Tuesday, July 17, 2018 /1:55 PM/ARM Research
After a decline of 1.6% in 2017, the S&P GSCI Agricultural Index shed more weight in the first half of 2018 (-49bps) against the backdrop of subsisting declines in the price of key soft commodities. Major commodities that drove the decline include barley, rubber, crude palm oil (CPO) & raw sugar, while wheat and cocoa prices tracked higher, limiting the drop in the index. To buttress, the price of raw sugar and CPO plunged to its lowest in three years while rubber declined to a 2-year low, reflecting excess supply in the respective commodity markets.
On Barley, it was a case of moderating deficit, and a heightened possibility of a switch to surplus balance, from sustained rebound in production that led to a relapse in prices. In terms of gainers, wheat prices hit a twoyear high in the review period, reflective of high demand for the commodity and muted rise in supply. Lastly, cocoa prices sustained its rally over the first half of 2018, owing to unfavourable weather in West Africa which induced tighter cocoa supplies.
On balance, against the backdrop of high yields, expanded acreage area, and favourable weather conditions, which suggests higher supplies, we retain our lower price outlook for raw sugar and crude palm oil over the rest of 2018. Against our previous prognosis, we now expect barley and rubber prices to moderate over 2018, as we expect sufficient market supplies to depress prices. While, we retain our positive view for cocoa, we now predict an uptrend in wheat prices, as we expect the combination of high consumption and muted production to create tighter supplies.
Peaks and Troughs across soft commodities
After a decline of 1.6% in 2017, the S&P GSCI Agricultural Index shed more weight in the first half of 2018 (-49bps) against the backdrop of subsisting declines in the price of key soft commodities. Major commodities that drove the decline include barley, rubber, crude palm oil (CPO) & raw sugar, while wheat and cocoa prices tracked higher, limiting the drop in the index.
To buttress, the price of raw sugar and CPO plunged to its lowest in three years while rubber declined to a 2-year low, reflecting excess supply in the respective commodity markets. On Barley, it was a case of expected lower deficit, and a heightened possibility of a switch to surplus balance from sustained rebound in production that led to a relapse in prices. In terms of gainers, wheat prices hit a twoyear high in the review period, reflective of high demand for the commodity and muted rise in supply.
Lastly, cocoa prices sustained its rally over the first half of 2018, owing to unfavourable weather in West Africa which induced tighter cocoa supplies.

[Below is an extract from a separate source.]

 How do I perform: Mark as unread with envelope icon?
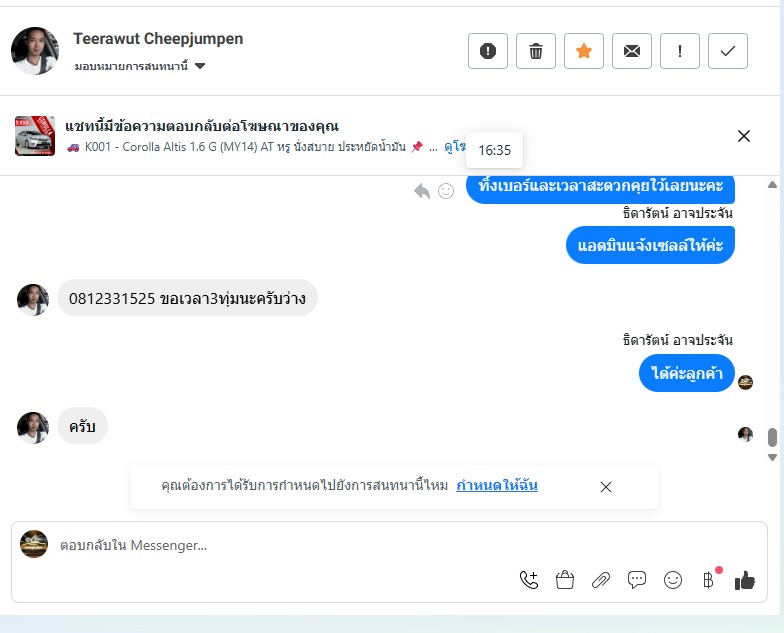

Barley deficit narrows on higher production
The just concluded barley season – 2017/2018 – ended in a deficit of 4.5MMT as production fell short of consumption. Precisely, relative to the previous season, consumption declined 2.6MMT over the season to 147.9MMT although, at a much slower pace when compared to a production decline of 3.7MMT to 143.4MMT. The drop-in consumption, reflected soft demand in Europe and Saudi Arabia despite high orders from China and Turkey. In the Euro area, higher prices in the Middle East relative to price in the Euro area strengthened export demand for European barley, leading to shortages of the commodity in the region. Consequently, consumers switched to other feed alternatives such as wheat and corn with an attendant negative impact on barley consumption (-1.4MMT).

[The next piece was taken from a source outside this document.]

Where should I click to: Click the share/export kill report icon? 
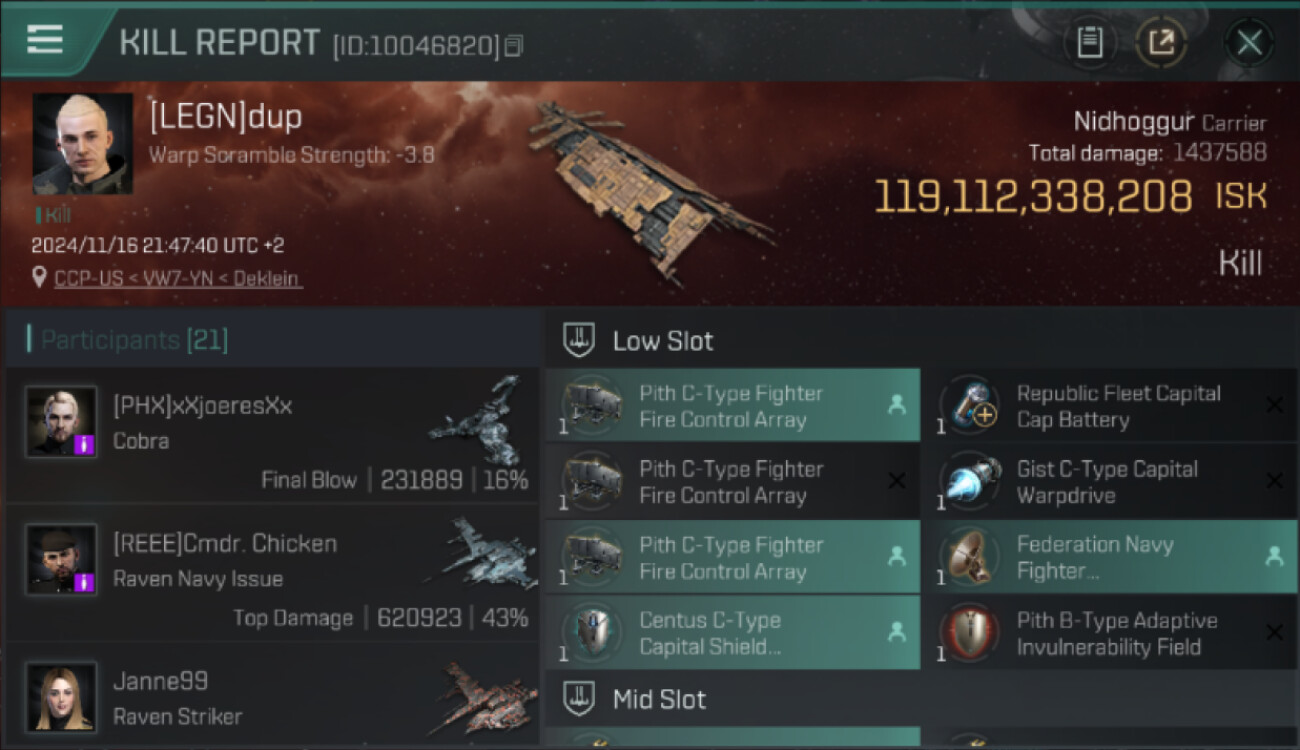tap(1161, 42)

Over in Saudi Arabia where barley is mainly used for animal feed, weak demand (-1.0MMT) reflects increased consumer switch to cheaper processed animal feed products. To add, improved growing conditions allowed producers to graze their animals longer hence, further reducing barley consumption. On the supply side, the decline in production was majorly from Australia, Ukraine and the United States (U.S.), where less favorable seasonal conditions impacted on output.

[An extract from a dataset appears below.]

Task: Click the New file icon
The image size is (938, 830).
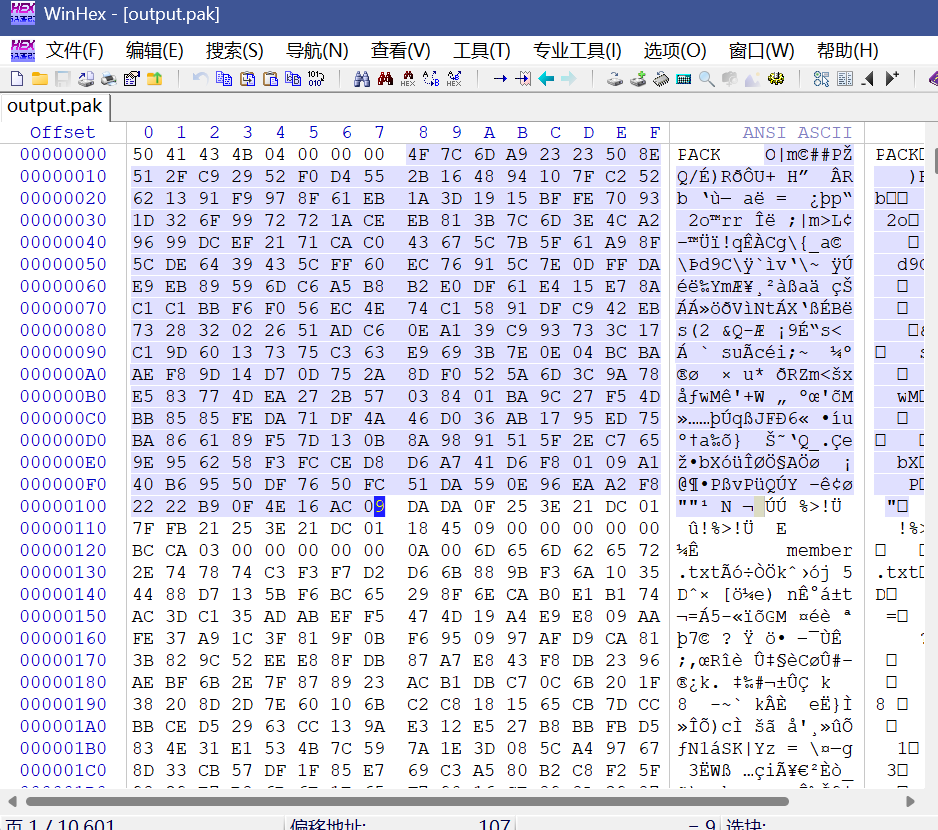Action: coord(17,79)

Over the next season, the USDA estimates barley production to rebound to 146.9MMT (+3.6MMT) while global consumption for the season remains unchanged at 147.8MMT.
Broadly, the expected upturn in production is predicated on high yields, a combination of higher barley prices relative to substitutes, and stronger Chinese demand. Regions where higher production is expected include Australia, India, and Turkey.
On consumption, high demand in China, Euro area and Turkey is expected to subsist in the next season although, not strong enough to offset slow consumption anticipated in Russia and Ukraine, hence, the muted consumption growth over 2018/2019 market year. Specifically, in Ukraine, the elevated price of barley relative to other feed ingredients is pushing animal producers to switch away from the commodity to wheat and corn. Overall, the estimated high supply and flat demand translates to a reduced deficit of 814KMT (vs. deficit of 4.5MMT in the prior season). Against the backdrop of higher production, we expect barley prices to moderate over the rest of the year. Reflecting the expectation of lower deficit, barley prices moderated 3.6% over H1 18.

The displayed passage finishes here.